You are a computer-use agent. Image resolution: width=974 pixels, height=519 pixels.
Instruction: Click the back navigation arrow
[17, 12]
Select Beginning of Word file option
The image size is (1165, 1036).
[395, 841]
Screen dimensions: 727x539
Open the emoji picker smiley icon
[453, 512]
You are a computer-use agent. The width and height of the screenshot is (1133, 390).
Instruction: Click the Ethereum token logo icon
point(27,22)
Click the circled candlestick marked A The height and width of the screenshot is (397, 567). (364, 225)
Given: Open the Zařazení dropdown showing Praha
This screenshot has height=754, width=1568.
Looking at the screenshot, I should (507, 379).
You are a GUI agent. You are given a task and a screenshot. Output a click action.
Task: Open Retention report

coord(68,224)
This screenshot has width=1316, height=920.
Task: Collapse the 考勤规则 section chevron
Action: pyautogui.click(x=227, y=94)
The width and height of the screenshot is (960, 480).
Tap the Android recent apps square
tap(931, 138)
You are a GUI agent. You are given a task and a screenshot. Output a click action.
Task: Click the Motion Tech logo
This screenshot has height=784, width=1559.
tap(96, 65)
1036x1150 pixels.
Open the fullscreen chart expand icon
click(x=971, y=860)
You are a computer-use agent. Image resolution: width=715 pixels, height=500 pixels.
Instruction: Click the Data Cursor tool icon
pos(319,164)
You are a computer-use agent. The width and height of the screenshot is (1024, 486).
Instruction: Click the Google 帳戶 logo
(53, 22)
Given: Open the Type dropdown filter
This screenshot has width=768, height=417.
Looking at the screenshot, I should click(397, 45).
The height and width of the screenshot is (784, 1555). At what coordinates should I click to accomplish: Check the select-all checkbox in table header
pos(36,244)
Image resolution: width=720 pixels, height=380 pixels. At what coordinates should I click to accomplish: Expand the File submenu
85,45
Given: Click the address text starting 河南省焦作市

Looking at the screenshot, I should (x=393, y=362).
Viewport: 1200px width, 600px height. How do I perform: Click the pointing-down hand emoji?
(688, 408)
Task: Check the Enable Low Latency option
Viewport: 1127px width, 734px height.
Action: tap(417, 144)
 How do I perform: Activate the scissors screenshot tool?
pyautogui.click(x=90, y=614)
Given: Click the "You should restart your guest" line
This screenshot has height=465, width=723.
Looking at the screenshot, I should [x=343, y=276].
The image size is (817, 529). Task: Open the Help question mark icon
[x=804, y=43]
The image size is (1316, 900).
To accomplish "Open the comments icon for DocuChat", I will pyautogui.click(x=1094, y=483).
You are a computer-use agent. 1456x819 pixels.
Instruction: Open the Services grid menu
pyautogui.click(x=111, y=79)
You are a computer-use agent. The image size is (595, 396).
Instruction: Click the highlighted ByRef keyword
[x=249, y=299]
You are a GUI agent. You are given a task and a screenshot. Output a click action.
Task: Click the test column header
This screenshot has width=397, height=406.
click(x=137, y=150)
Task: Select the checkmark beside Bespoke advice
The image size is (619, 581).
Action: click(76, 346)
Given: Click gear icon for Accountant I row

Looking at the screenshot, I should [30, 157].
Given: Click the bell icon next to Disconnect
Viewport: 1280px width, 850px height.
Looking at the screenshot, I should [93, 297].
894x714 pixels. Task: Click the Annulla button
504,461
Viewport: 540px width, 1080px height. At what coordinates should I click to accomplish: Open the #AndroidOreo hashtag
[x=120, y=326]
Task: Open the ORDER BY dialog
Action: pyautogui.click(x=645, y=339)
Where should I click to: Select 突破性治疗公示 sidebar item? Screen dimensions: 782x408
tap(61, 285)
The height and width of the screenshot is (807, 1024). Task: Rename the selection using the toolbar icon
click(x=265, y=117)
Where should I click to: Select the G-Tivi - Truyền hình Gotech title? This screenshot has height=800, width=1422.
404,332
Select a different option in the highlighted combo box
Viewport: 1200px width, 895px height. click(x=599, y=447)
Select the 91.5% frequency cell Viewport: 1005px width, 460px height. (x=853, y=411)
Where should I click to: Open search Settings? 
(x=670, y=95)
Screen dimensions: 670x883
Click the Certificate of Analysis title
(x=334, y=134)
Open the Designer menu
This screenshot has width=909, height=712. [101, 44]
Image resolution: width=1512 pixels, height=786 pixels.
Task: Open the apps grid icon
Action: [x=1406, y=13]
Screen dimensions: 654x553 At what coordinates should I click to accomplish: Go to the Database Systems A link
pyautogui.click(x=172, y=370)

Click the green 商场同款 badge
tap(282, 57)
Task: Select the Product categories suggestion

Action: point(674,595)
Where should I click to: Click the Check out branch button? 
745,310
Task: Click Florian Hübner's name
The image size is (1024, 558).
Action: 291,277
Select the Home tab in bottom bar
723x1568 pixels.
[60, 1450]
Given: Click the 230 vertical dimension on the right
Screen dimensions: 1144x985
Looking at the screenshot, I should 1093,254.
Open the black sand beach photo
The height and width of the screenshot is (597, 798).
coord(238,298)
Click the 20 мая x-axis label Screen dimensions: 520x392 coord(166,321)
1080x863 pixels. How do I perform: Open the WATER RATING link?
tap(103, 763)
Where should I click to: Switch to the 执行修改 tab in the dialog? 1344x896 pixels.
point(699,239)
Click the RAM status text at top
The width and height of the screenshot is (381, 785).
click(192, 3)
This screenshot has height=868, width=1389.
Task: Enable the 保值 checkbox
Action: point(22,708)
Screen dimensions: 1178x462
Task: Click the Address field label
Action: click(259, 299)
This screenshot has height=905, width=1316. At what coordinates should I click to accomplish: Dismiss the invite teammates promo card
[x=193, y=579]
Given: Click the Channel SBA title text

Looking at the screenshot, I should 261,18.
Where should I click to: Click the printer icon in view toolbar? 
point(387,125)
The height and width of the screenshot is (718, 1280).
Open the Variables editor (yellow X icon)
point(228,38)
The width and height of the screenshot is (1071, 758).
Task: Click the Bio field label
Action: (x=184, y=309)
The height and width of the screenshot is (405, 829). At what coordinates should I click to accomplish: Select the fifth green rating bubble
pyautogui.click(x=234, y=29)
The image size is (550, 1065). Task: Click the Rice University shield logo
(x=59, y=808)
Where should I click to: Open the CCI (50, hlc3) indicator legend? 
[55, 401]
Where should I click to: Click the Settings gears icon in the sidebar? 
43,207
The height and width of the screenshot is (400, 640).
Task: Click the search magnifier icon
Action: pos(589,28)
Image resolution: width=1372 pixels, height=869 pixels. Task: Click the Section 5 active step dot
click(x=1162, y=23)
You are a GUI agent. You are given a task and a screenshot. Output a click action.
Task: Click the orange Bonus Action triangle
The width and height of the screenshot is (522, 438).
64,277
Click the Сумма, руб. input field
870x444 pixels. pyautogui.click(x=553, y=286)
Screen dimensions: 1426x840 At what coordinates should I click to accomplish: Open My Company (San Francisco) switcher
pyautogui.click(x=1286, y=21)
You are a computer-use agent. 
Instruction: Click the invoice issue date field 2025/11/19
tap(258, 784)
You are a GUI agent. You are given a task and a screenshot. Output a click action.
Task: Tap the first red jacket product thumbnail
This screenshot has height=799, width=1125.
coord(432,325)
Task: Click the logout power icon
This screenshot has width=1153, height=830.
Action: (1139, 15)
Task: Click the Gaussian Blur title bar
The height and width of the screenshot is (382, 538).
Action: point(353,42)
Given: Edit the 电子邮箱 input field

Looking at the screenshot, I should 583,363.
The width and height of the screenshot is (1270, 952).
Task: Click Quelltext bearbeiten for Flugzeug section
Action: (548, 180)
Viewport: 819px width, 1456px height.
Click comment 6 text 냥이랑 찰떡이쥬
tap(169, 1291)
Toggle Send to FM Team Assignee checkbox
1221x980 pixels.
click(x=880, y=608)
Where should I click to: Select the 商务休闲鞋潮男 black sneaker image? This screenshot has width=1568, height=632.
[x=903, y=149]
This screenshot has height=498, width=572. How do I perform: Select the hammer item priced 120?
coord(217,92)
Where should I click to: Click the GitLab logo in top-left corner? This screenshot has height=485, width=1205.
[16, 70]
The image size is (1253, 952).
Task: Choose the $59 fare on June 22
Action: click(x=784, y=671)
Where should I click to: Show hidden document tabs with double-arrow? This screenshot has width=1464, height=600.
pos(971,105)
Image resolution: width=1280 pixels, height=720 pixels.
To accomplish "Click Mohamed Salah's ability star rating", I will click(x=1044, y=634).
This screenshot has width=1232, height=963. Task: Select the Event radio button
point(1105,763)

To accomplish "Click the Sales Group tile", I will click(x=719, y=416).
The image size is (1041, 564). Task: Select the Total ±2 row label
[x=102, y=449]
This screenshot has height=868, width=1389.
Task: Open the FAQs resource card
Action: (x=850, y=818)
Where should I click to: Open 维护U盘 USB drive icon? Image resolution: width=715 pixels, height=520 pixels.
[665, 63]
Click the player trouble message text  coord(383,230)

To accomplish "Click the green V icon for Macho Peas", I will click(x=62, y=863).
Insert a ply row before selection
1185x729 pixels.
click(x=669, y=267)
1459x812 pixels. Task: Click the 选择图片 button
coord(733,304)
· · · ·
» Short exercise:
Below, copy the records without change, beginning at the line that has "You are a computer-use agent. The image" and ending after the line that has "Action: [x=1406, y=13]".

» Solution for this task:
You are a computer-use agent. The image size is (595, 396).
Instruction: Click the highlighted ByRef keyword
[x=249, y=299]
You are a GUI agent. You are given a task and a screenshot. Output a click action.
Task: Click the test column header
This screenshot has width=397, height=406.
click(x=137, y=150)
Task: Select the checkmark beside Bespoke advice
The image size is (619, 581).
Action: click(76, 346)
Given: Click gear icon for Accountant I row

Looking at the screenshot, I should [30, 157].
Given: Click the bell icon next to Disconnect
Viewport: 1280px width, 850px height.
Looking at the screenshot, I should [93, 297].
894x714 pixels. Task: Click the Annulla button
504,461
Viewport: 540px width, 1080px height. At what coordinates should I click to accomplish: Open the #AndroidOreo hashtag
[x=120, y=326]
Task: Open the ORDER BY dialog
Action: pyautogui.click(x=645, y=339)
Where should I click to: Select 突破性治疗公示 sidebar item? Screen dimensions: 782x408
tap(61, 285)
The height and width of the screenshot is (807, 1024). Task: Rename the selection using the toolbar icon
click(x=265, y=117)
Where should I click to: Select the G-Tivi - Truyền hình Gotech title? This screenshot has height=800, width=1422.
404,332
Select a different option in the highlighted combo box
Viewport: 1200px width, 895px height. click(x=599, y=447)
Select the 91.5% frequency cell Viewport: 1005px width, 460px height. (x=853, y=411)
Where should I click to: Open search Settings? 
(x=670, y=95)
Screen dimensions: 670x883
Click the Certificate of Analysis title
(x=334, y=134)
Open the Designer menu
This screenshot has width=909, height=712. [101, 44]
Image resolution: width=1512 pixels, height=786 pixels.
Task: Open the apps grid icon
Action: [x=1406, y=13]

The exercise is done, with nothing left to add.